Geoscientific Model Development (Jul 2023)

An optimized semi-empirical physical approach for satellite-based PM<sub>2.5</sub> retrieval: embedding machine learning to simulate complex physical parameters

  • C. Jin,
  • Q. Yuan,
  • Q. Yuan,
  • Q. Yuan,
  • T. Li,
  • Y. Wang,
  • L. Zhang,
  • L. Zhang

DOI
https://doi.org/10.5194/gmd-16-4137-2023
Journal volume & issue
Vol. 16
pp. 4137 – 4154

Abstract

Read online

Satellite remote sensing of PM2.5 (fine particulate matter) mass concentration has become one of the most popular atmospheric research aspects, resulting in the development of different models. Among them, the semi-empirical physical approach constructs the transformation relationship between the aerosol optical depth (AOD) and PM2.5 based on the optical properties of particles, which has strong physical significance.
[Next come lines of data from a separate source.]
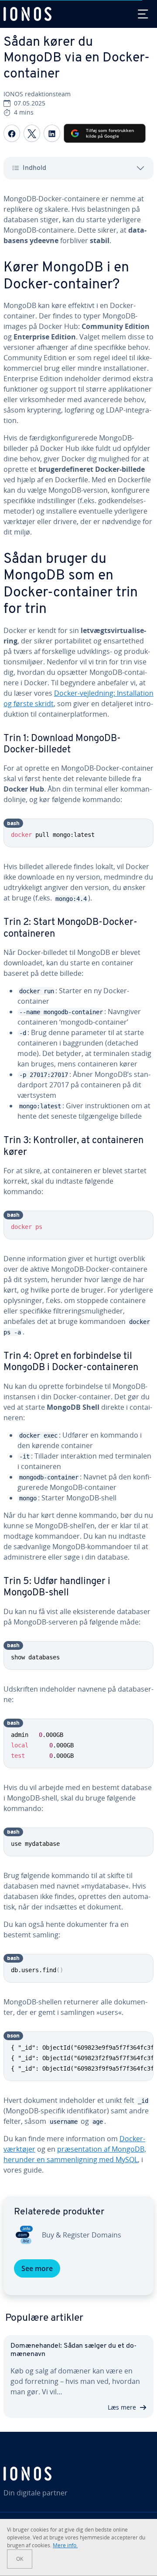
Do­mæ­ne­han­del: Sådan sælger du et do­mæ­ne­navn (73, 2350)
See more (37, 2268)
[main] (78, 1187)
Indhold (34, 168)
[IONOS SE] (78, 2474)
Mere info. (65, 2545)
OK (19, 2558)
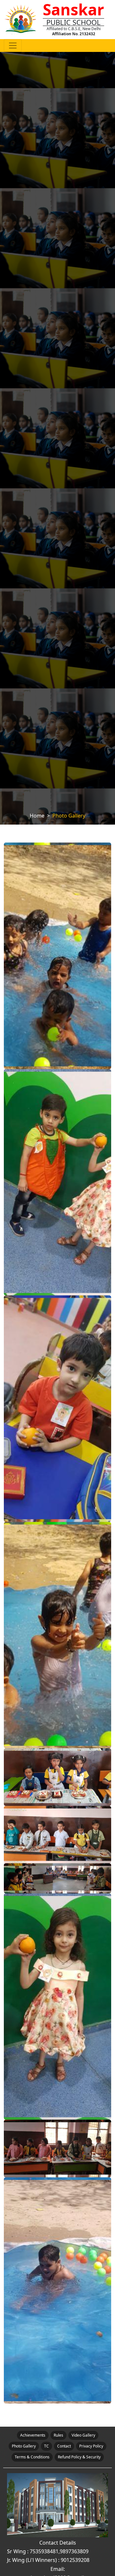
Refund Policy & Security (79, 2457)
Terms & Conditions (32, 2457)
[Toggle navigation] (13, 45)
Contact (64, 2446)
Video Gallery (83, 2435)
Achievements (32, 2435)
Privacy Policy (91, 2446)
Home (37, 815)
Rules (58, 2435)
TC (46, 2446)
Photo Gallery (24, 2446)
Also, it performs the PM2.5 retrieval independently of the ground stations. However, due to the complex physical relationship, the physical parameters in the semi-empirical approach are difficult to calculate accurately, resulting in relatively limited accuracy. To achieve the optimization effect, this study proposes a method of embedding machine learning into a semi-physical empirical model (RF-PMRS). Specifically, based on the theory of the physical PM2.5 remote sensing (PMRS) approach, the complex parameter (VEf, a columnar volume-to-extinction ratio of fine particles) is simulated by the random forest (RF) model. Also, a fine-mode fraction product with higher quality is applied to make up for the insufficient coverage of satellite products. Experiments in North China (35∘–45∘N, 110∘–120∘E) show that the surface PM2.5 concentration derived by RF-PMRS has an average annual value of 57.92 µg m−3 vs. the ground value of 60.23 µg m−3. Compared with the original method, RMSE decreases by 39.95 µg m−3, and the relative deviation is reduced by 44.87 %. Moreover, validation at two Aerosol Robotic Network (AERONET) sites presents a time series change closer to the true values, with an R of about 0.80. This study is also a preliminary attempt to combine model-driven and data-driven models, laying the foundation for further atmospheric research on optimization methods.